«Que entre todos la mataron y ella sola se murió…». Dicho popular.
Su sentido, inequívoco, es que todos tenemos, de alguna forma, parte en lo que sucede o ha sucedido; que, aunque las consecuencias aparentemente recaigan sobre algo o alguien muy singular y concreto, la realidad es que los demás habremos contribuido con más o menos intensidad en el desenlace.
Con lo que estamos viendo, no es de extrañar que, tras el ataque a los derechos de los trabajadores, vía reforma de su estatuto, se intensifique con toda lógica el que se realiza desde hace tiempo contra los sindicatos.
Los sindicatos debieron ser el instrumento necesario que los trabajadores tenían para lograr que se mantuviesen los equilibrios sociales y garantizar así la consecución y fijación de los derechos adquiridos. Esa fue y debiera ser la función de los sindicatos; en suma: la defensa de los derechos de los trabajadores. Suponemos que por ello y para ello nacieron.
De los trabajadores, como clase y colectivo; y de todos y cada uno de ellos, como individuos asalariados dependientes de un patrón. Esta función irrenunciable y sustancial empezó a ser desvirtuada y enmascarada, en cuanto la lucha primigenia, básica y fundacional, heroica: la de los enfrentamientos a sangre y fuego (mucha sangre derramada) pasó a ser más burocrática, de despachos y de connivencias con los poderes (políticos y fácticos). Esta burocratización supuso el crecimiento desmesurado de las estructuras directivas y administrativas. Y la diversificación de funciones (cooperativas inmobiliarias, gestión de tiempo libre, cursos, intermediación…) que ocuparon cada vez más personal y más medios; y, desde luego, necesitaban más dinero.
Al ser considerados (y creérselo) como parte del entramado político‑social, fundamental del Estado, fueron en consecuencia subvencionados de las arcas públicas con cierta generosidad (pues ni ellos se creyeron aquello de que debían vivir de las cuotas de afiliación).
El tiempo se tornó cómodo y agradecido para quienes formaron parte del entramado sindical; para los que vivían ya como profesionales del mismo. Sus cuadros se tornaron clientelares y endogámicos, en casta.
Estas estructuras sindicales se consideraron integrantes del edificio constitucional, al mismo nivel que los otros poderes. Se les subió el vino a la cabeza, días de vino y rosas, y de beneficios sin contrapartidas aparentes. Se lo creyeron, porque se les permitía participar de la tarta del despilfarro; pero creo (es mi apreciación) que aquello les era como al Lazarillo «porque me las comía de dos en dos y tú callabas…».

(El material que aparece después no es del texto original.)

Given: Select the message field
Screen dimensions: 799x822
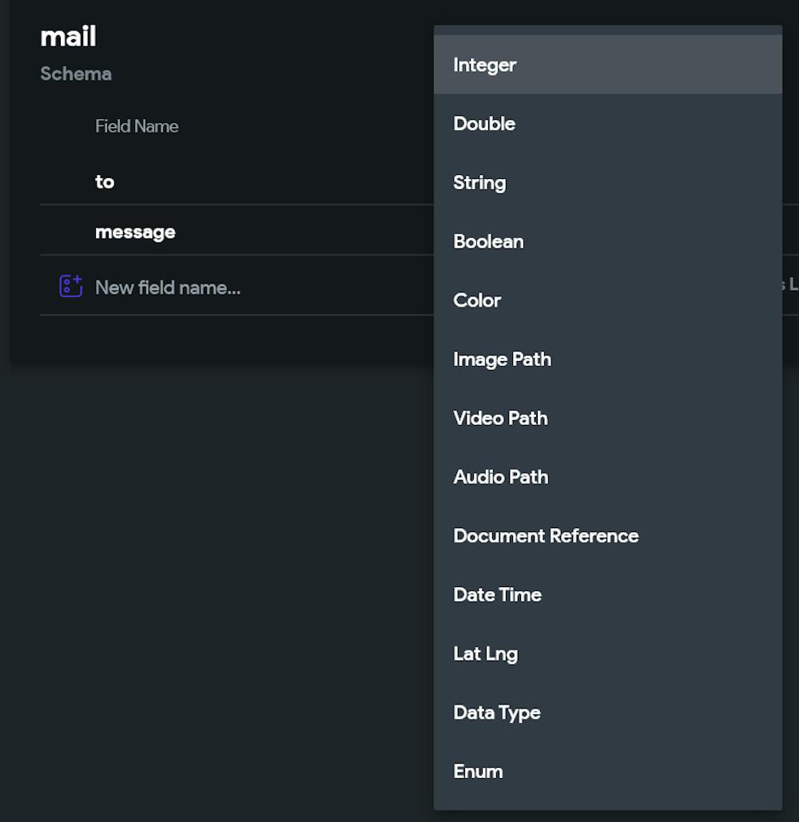Looking at the screenshot, I should [135, 232].
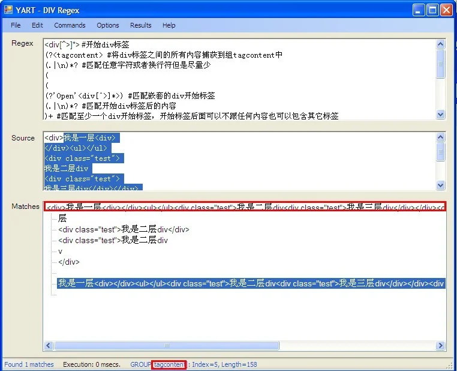Click 'Found 1 matches' status text
The height and width of the screenshot is (371, 457).
(29, 364)
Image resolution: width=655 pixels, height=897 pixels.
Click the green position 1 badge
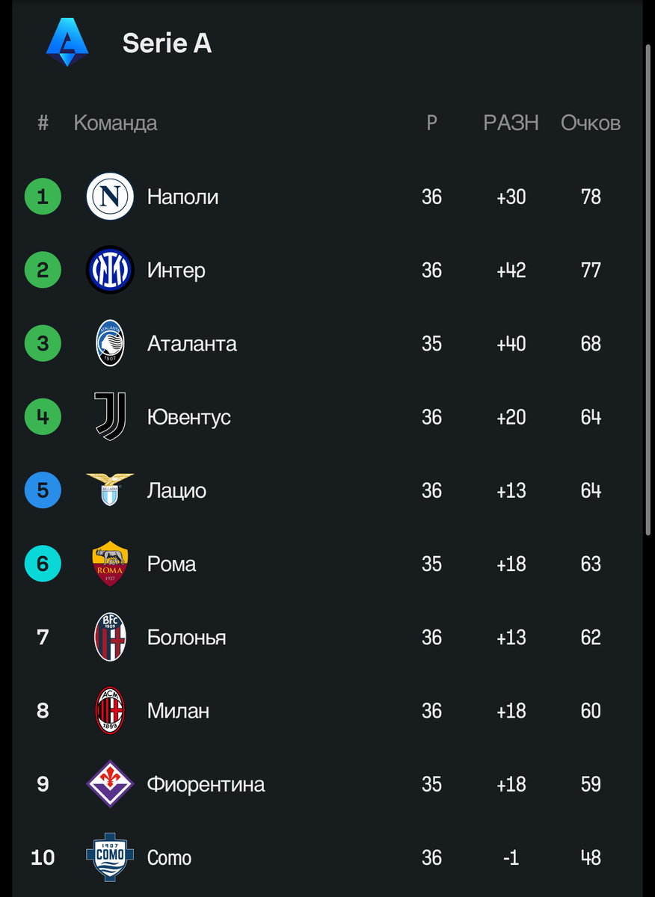point(43,197)

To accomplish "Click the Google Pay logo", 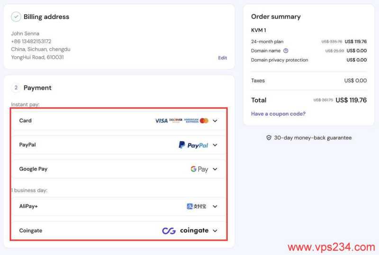I will pos(199,169).
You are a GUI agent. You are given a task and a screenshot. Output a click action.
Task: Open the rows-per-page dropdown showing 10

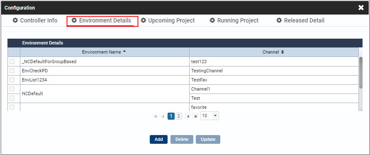(x=209, y=116)
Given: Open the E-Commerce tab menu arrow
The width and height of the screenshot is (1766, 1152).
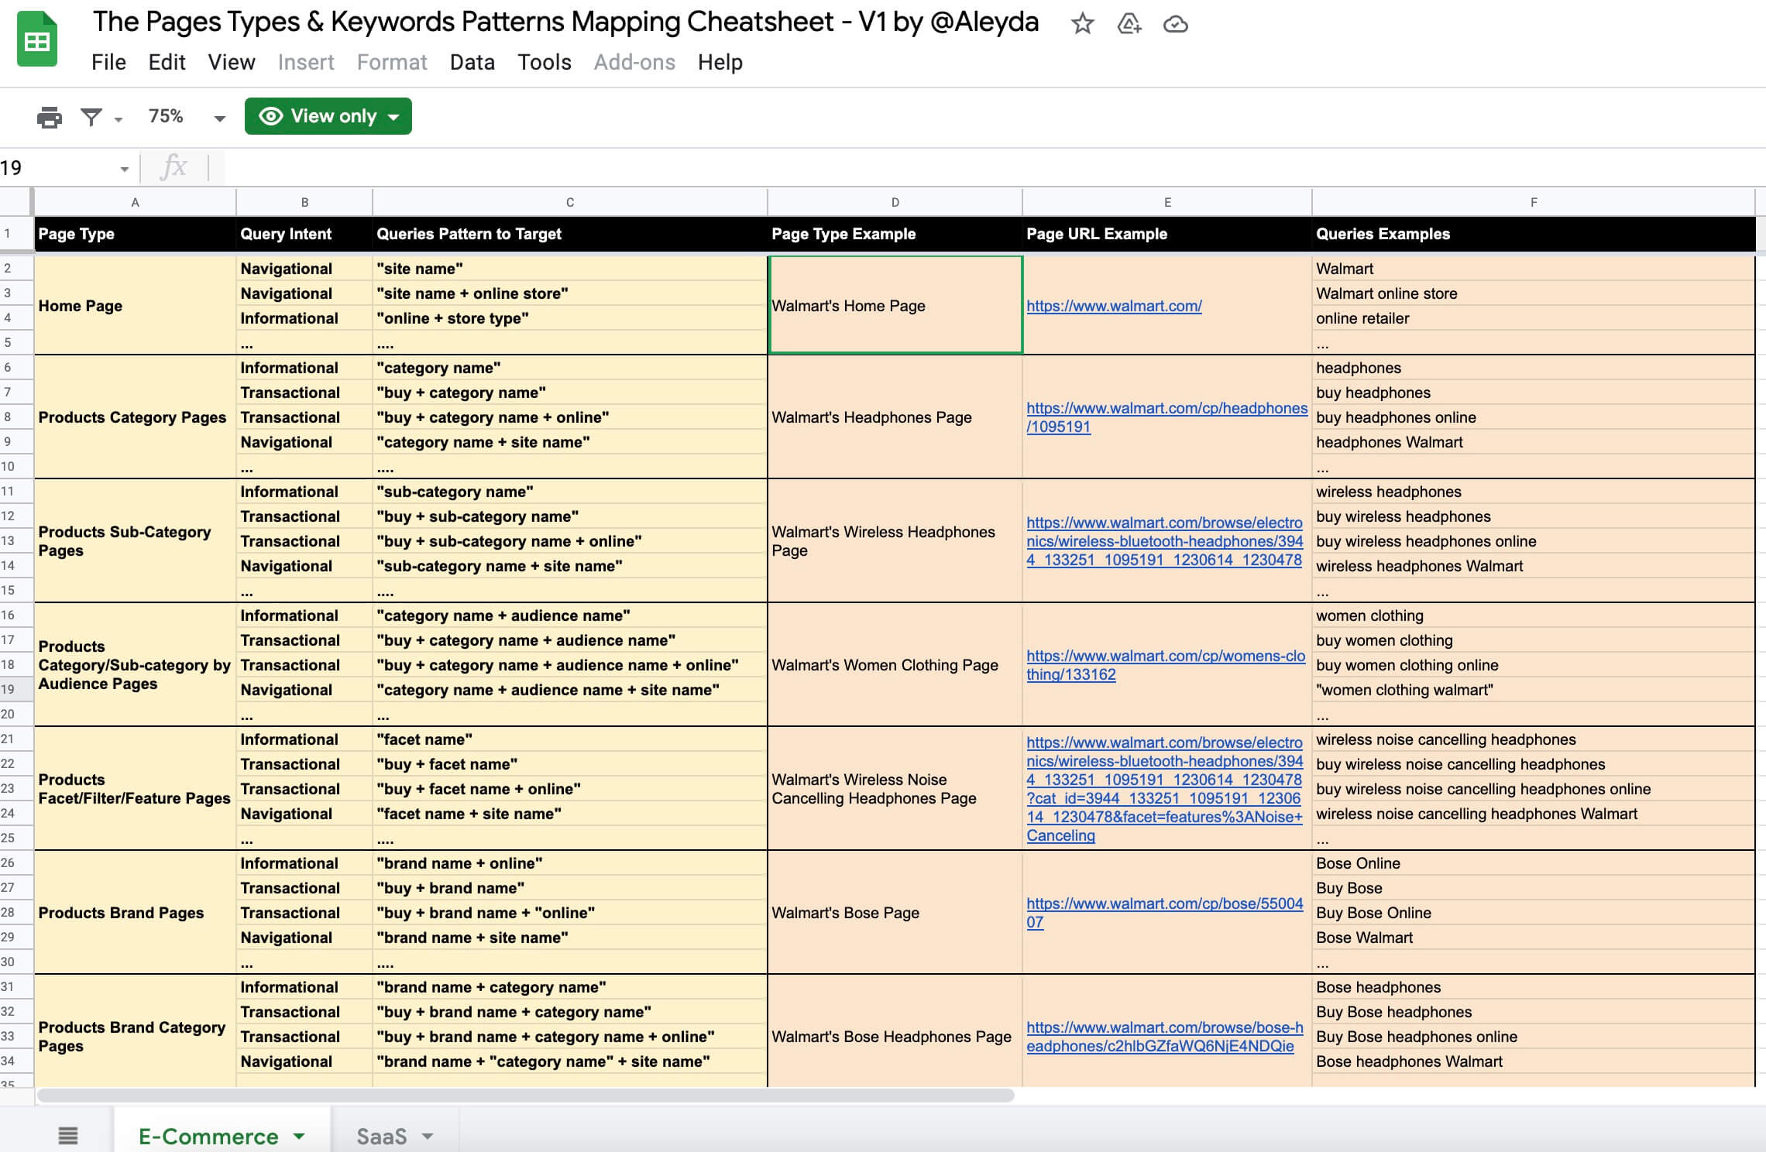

El escándalo de las liberaciones o de la seguridad en que se encontraban los pertenecientes a los comités de empresa (no afectados por despidos) eran reproches que se les hacía por parte de los ya desafectos trabajadores, algo escaldados. Y material arrojadizo para quienes laboraban por desprestigiarlos. Enemigo al acecho.
Se les empezó a ver, más que como defensores de los trabajadores, como parásitos de los mismos. Crecía el desprestigio y, con ello y en proporción, disminuía la afiliación. Los ultras lanzaron campañas, contra los dirigentes, absurdas y calumniosas, falsedades, manipulaciones y tontunas (como aquello de los relojes de Méndez) con muy mala leche y muy poca base real. O así parecía: basura propagandística.
Mas lo que ahora sucede es muy grave. Porque se trata (o se puede tratar) de utilización de dinero público para el disfrute personal de miembros de la estructura, de los cuadros dirigentes, de sus inmóviles burócratas. Se habla de millones de euros y eso son palabras mayores, muy mayores. Y este saqueo de los caudales ha debido serlo durante bastantes años, en continuada actitud.
Quede dicho, para aclarar que no justificar, que ello se ha podido producir también porque, quienes tenían la obligación de controlar la utilización de ese dinero, no la ejercieron con la debida diligencia (si no es que se hiciera la vista gorda, porque el sindicato era de los “compañeros”). Ahora unos se rasgan las vestiduras hipócritamente y se hacen de primeras; y los otros se miran, los unos a los otros, tentándose la cartera en la espera de ver quién es el primero que paga.
Ahora sí que el enemigo de siempre ha encontrado la falla por donde reventar la piedra sindical. Y no ceja. Ahora sí que pueden recibir los sindicatos (seguro, uno) un efectivo golpe mortal. Y ahora, cuando más falta nos hace, puede que vuelvan a quedar los trabajadores más indefensos que nunca.